En la esquina de los entrancados por la juerga electoral, aparecen también los medios de comunicación. Algunos ya sobrios, otros con rezagos de la cruda, y unos cuantos gritándole al barman que se rehúsa a servirles otra copa. Pero la verdad es que ya no hay barman, tampoco copas. La música ya no suena. Están bramando contra la pared.
De todos los embriagados, son estos últimos los que más preocupan. Porque normalmente son abstemios. El periodismo acude a cubrir la fiesta, no a pegársela. Y ahora que hemos visto a estos medios subidos en la barra y bailando hasta abajo con una candidata, preocupa que esa imagen no se borre nunca.
A esto me refería hace un mes cuando escribí “Prensa populista” y advertía que “cuando un medio de comunicación ingresa al cuadrilátero político y se dedica a hacer campaña a favor o en contra de un candidato, ya perdió la batalla”. Corre demasiados riesgos el medio de comunicación que olvida su rol informativo y busca su propio protagonismo político. El primer peligro es el de apostar por un candidato y fracasar. Digamos que las probabilidades de que esto ocurra eran 50-50. Pero el segundo y más grave no era una contingencia, sino una derrota segura, la de la pérdida de la reputación. Al jugársela por un candidato, el medio iba a ser percibido como un actor interesado y no neutral. “Aliado del gobierno” o “enemigo del pueblo” son los motes que recibiría dependiendo del desenlace.
Si Pedro Castillo representaba una amenaza para la libertad de prensa –¡y claro que lo es!–, ¿cómo conviene defenderla? ¿Con unos medios prístinos e imparciales, o con unos que buscaron el resultado opuesto al de la voluntad popular?
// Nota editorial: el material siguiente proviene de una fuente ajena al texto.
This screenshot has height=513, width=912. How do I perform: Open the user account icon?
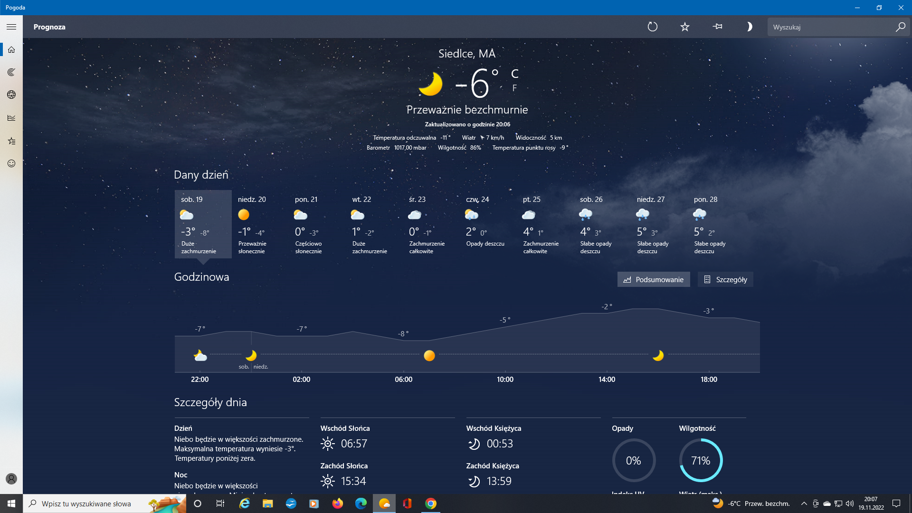click(x=11, y=479)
Peor aun, con la actitud soberbia de no enmendar sus errores y de no someterse siquiera a sus propios mecanismos de autorregulación, los grandes medios peruanos están regalando la excusa perfecta para una peligrosa intervención estatal. Si ingresas al ring, no con la camiseta del réferi sino con el short del rival político, que no te sorprenda que el contendiente te lance unos cuantos jabs.
Ahora, la mala fama de algunos salpicará a todos. Precisamente, la autorregulación se justifica en la conciencia de que el mal proceder de unos provoca externalidades, afecta la percepción de los demás. Pero, nuevamente, justos pagarán por pecadores. Como si fuera una batida, la policía se levantará a beodos y abstemios por igual.
Emulando la irresponsabilidad de los políticos que apoyaron, estos medios ahora patean el tablero de la institucionalidad autorregulatoria, y dejan abierta la puerta para que el Estado entre y regule, sin que a los ciudadanos les queden ánimos de protestar.